▶ THE PROBLEM:
Each entry, in full: reproduce it exactly.

▶ RECORDS PROVIDED:
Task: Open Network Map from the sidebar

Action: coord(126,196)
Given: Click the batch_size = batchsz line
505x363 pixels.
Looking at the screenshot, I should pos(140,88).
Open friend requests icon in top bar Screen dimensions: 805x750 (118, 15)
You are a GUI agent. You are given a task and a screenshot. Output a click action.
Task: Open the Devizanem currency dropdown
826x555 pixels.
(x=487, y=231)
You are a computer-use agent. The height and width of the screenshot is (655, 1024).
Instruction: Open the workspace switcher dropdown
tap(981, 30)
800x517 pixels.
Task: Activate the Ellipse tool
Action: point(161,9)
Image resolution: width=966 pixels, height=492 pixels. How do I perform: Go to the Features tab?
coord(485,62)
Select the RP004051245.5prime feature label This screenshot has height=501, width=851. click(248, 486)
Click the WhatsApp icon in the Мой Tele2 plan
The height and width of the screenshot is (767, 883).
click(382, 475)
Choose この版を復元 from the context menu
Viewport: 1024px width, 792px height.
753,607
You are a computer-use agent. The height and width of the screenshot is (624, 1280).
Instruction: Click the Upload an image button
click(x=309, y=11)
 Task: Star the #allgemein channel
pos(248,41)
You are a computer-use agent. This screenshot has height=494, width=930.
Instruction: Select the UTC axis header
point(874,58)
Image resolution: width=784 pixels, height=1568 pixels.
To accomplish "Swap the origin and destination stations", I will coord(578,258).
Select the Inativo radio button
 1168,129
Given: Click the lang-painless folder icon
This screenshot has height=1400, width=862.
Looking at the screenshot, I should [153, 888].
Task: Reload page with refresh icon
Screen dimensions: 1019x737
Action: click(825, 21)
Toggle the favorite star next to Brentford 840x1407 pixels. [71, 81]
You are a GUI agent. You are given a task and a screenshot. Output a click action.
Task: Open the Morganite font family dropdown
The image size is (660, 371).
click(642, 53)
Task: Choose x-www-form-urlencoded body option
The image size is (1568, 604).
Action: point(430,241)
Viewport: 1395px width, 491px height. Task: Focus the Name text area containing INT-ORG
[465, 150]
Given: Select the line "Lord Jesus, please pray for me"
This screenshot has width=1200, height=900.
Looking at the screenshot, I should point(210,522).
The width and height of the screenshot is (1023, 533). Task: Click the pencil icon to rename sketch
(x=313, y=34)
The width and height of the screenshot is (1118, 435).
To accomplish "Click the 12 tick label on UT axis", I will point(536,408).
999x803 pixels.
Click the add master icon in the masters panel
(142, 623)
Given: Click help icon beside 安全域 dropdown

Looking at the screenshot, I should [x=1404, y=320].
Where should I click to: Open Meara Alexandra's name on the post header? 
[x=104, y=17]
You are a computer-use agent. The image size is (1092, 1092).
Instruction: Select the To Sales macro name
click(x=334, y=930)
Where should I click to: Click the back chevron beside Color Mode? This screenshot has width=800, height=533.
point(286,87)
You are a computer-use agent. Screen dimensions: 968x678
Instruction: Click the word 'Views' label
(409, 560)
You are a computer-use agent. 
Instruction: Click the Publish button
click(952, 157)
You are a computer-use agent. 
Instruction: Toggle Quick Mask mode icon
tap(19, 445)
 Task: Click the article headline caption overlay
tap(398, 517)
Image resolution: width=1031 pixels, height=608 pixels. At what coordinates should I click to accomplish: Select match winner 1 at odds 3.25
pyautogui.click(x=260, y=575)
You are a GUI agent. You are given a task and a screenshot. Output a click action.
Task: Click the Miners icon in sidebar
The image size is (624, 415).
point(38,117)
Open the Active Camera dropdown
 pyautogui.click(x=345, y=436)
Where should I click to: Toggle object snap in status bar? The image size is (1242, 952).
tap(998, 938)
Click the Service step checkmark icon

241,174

▶ TASK RESULT:
Task: Open Network Map from the sidebar

Action: coord(126,196)
Given: Click the batch_size = batchsz line
505x363 pixels.
Looking at the screenshot, I should pos(140,88).
Open friend requests icon in top bar Screen dimensions: 805x750 (118, 15)
You are a GUI agent. You are given a task and a screenshot. Output a click action.
Task: Open the Devizanem currency dropdown
826x555 pixels.
(x=487, y=231)
You are a computer-use agent. The height and width of the screenshot is (655, 1024).
Instruction: Open the workspace switcher dropdown
tap(981, 30)
800x517 pixels.
Task: Activate the Ellipse tool
Action: point(161,9)
Image resolution: width=966 pixels, height=492 pixels. How do I perform: Go to the Features tab?
coord(485,62)
Select the RP004051245.5prime feature label This screenshot has height=501, width=851. click(248, 486)
Click the WhatsApp icon in the Мой Tele2 plan
The height and width of the screenshot is (767, 883).
click(382, 475)
Choose この版を復元 from the context menu
Viewport: 1024px width, 792px height.
753,607
You are a computer-use agent. The height and width of the screenshot is (624, 1280).
Instruction: Click the Upload an image button
click(x=309, y=11)
 Task: Star the #allgemein channel
pos(248,41)
You are a computer-use agent. This screenshot has height=494, width=930.
Instruction: Select the UTC axis header
point(874,58)
Image resolution: width=784 pixels, height=1568 pixels.
To accomplish "Swap the origin and destination stations", I will coord(578,258).
Select the Inativo radio button
 1168,129
Given: Click the lang-painless folder icon
This screenshot has height=1400, width=862.
Looking at the screenshot, I should [153, 888].
Task: Reload page with refresh icon
Screen dimensions: 1019x737
Action: click(825, 21)
Toggle the favorite star next to Brentford 840x1407 pixels. [71, 81]
You are a GUI agent. You are given a task and a screenshot. Output a click action.
Task: Open the Morganite font family dropdown
The image size is (660, 371).
click(642, 53)
Task: Choose x-www-form-urlencoded body option
The image size is (1568, 604).
Action: point(430,241)
Viewport: 1395px width, 491px height. Task: Focus the Name text area containing INT-ORG
[465, 150]
Given: Select the line "Lord Jesus, please pray for me"
This screenshot has width=1200, height=900.
Looking at the screenshot, I should point(210,522).
The width and height of the screenshot is (1023, 533). Task: Click the pencil icon to rename sketch
(x=313, y=34)
The width and height of the screenshot is (1118, 435).
To accomplish "Click the 12 tick label on UT axis", I will point(536,408).
999x803 pixels.
Click the add master icon in the masters panel
(142, 623)
Given: Click help icon beside 安全域 dropdown

Looking at the screenshot, I should [x=1404, y=320].
Where should I click to: Open Meara Alexandra's name on the post header? 
[x=104, y=17]
You are a computer-use agent. The image size is (1092, 1092).
Instruction: Select the To Sales macro name
click(x=334, y=930)
Where should I click to: Click the back chevron beside Color Mode? This screenshot has width=800, height=533.
point(286,87)
You are a computer-use agent. Screen dimensions: 968x678
Instruction: Click the word 'Views' label
(409, 560)
You are a computer-use agent. 
Instruction: Click the Publish button
click(952, 157)
You are a computer-use agent. 
Instruction: Toggle Quick Mask mode icon
tap(19, 445)
 Task: Click the article headline caption overlay
tap(398, 517)
Image resolution: width=1031 pixels, height=608 pixels. At what coordinates should I click to accomplish: Select match winner 1 at odds 3.25
pyautogui.click(x=260, y=575)
You are a GUI agent. You are given a task and a screenshot. Output a click action.
Task: Click the Miners icon in sidebar
The image size is (624, 415).
point(38,117)
Open the Active Camera dropdown
 pyautogui.click(x=345, y=436)
Where should I click to: Toggle object snap in status bar? The image size is (1242, 952).
tap(998, 938)
Click the Service step checkmark icon

241,174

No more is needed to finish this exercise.